Summer’s Coming; Barbecue’s Already Here
Chicago magazine profiles the latest pitmasters on the Chicago barbecue scene.
FILM & TELEVISION
Chicago Gets All-Japanese Virtual Film Event
“This is a wish come true,” Chicago Japan Film Collective co-founder Yuki Sakamoto, tells the Reader of what is reportedly the first-ever Japanese film festival held in Chicago.
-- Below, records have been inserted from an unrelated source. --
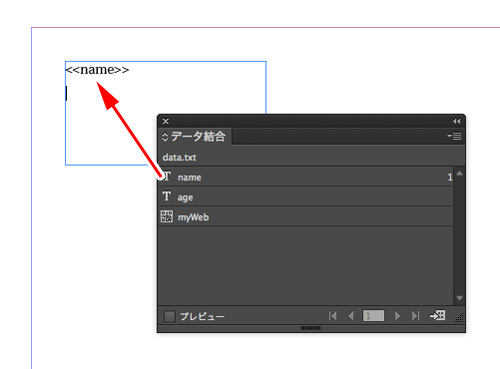
Task: Select the name data field row
Action: point(306,177)
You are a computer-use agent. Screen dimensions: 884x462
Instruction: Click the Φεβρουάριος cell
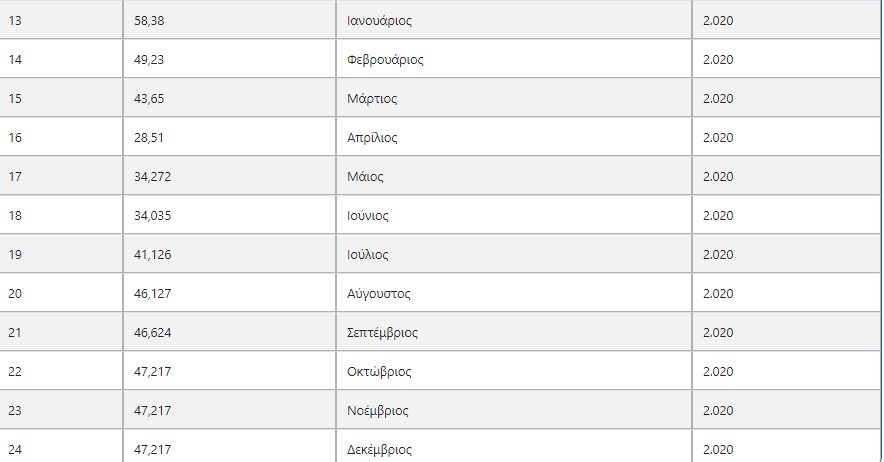514,59
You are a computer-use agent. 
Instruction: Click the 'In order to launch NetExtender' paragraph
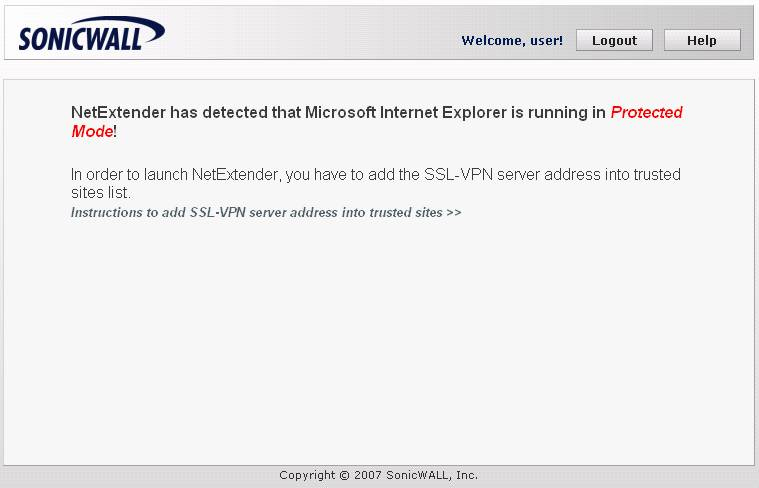pos(376,183)
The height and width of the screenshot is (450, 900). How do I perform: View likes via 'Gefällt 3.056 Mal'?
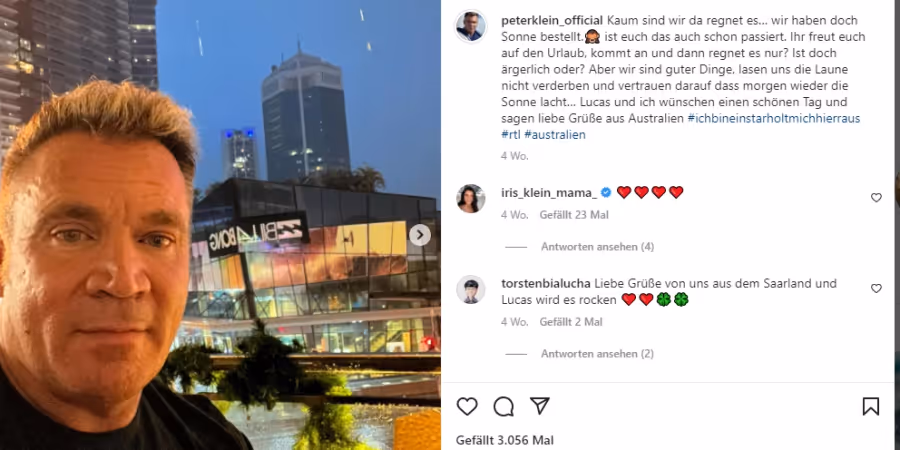505,440
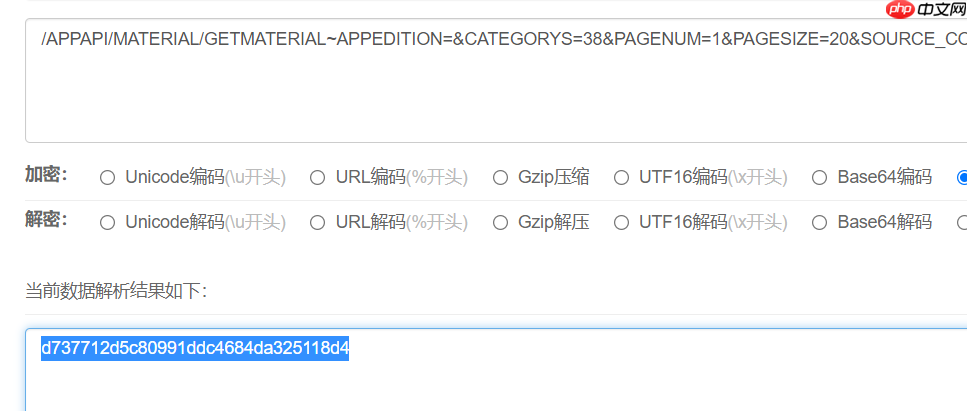The image size is (967, 411).
Task: Click the cut-off radio after Base64解码
Action: coord(962,223)
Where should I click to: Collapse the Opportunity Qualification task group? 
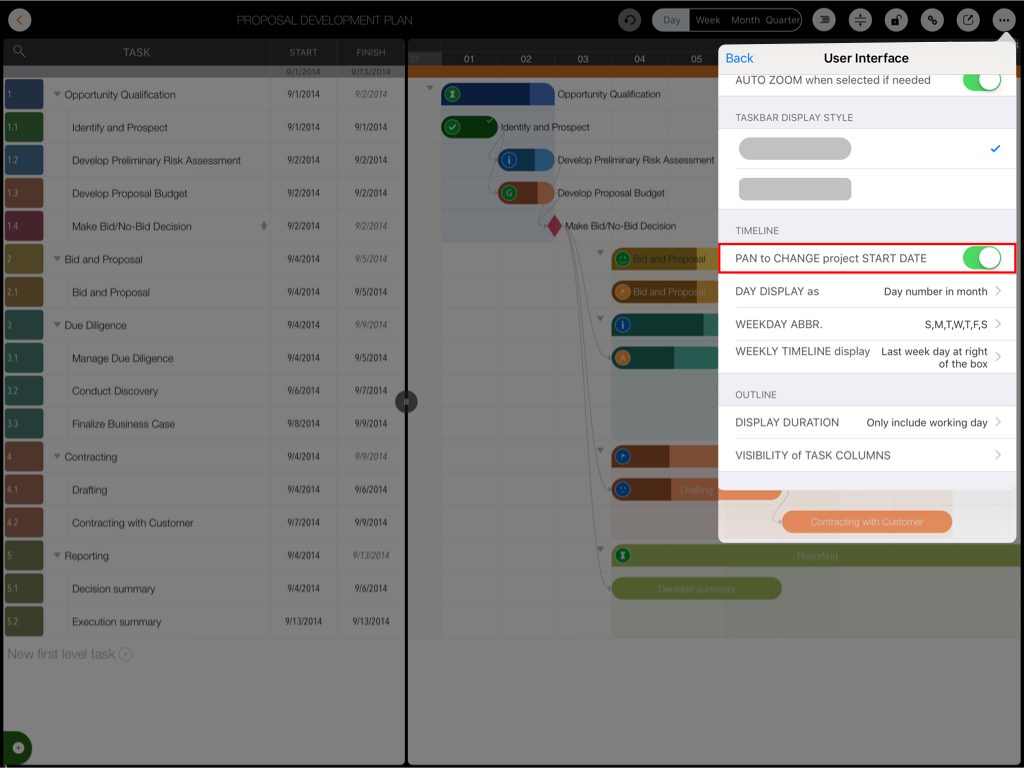pos(57,95)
The virtual festival runs from May 25-May 30.
Estimable Timesman Holds Opinion On Chicago Tribune History
New York Times’ media columnist Ben Smith weighs in on the Alden Global Media-Tribune Publishing deal from Back East: “There’s an alternate history where Trib management makes better decisions, invests in journalism & product, & the Trib is a competitive national brand — maybe right of center, more Midwest focused than NYT/WaPo. It’s a huge missed opportunity, and no reason you couldn’t do it now,” to which the Trib’s Chris Jones tweets back: “We don’t need to be right of center. Straight center would work just fine.”
Is Alderman Standing In Way Of Muddy Waters Museum?
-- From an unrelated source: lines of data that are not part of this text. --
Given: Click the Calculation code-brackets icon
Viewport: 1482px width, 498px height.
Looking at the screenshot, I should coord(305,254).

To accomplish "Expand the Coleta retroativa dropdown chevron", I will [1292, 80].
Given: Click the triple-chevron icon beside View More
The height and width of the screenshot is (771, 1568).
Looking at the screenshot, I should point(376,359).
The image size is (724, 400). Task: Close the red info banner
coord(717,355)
Ald. Sophia King continues to create obstacles for the Muddy Waters MOJO Museum, the museum says in a release, as well as Waters’ great-granddaughter Chandra Cooper. The Muddy Waters home was on its way to a landmark nomination at the June 3 Commission on Chicago Landmarks meeting, but that decision was “disrupted” by Ald. King, who insisted that the home be pulled from the agenda. The National Trust for Historic Preservation awarded the MOJO Museum a $50,000 grant from its African American Cultural Heritage Action Fund and a nonprofit was formed to oversee development and operations. The group reports no difficult contractors, rising costs, or even complications because of the pandemic. “I’m calling on everyone around the world who has been influenced by my great-grandfather Muddy Waters to help us put a stop to this unfounded interference coming from Ald. King’s office,” Cooper says now. “My great-grandfather loved the city of Chicago, the culture and its people. This great city inspired his music and helped him to [affect] the world with his talent. He would be very proud of what we have accomplished and what we are working to do in his honor.”
ARTS & CULTURE
Law School No Longer John Marshall
UIC will rename UIC John Marshall Law School, the city’s first public law school, citing, among other things, namesake John Marshall’s ownership of slaves. UI-Chicago School of Law is the new name, effectively immediately.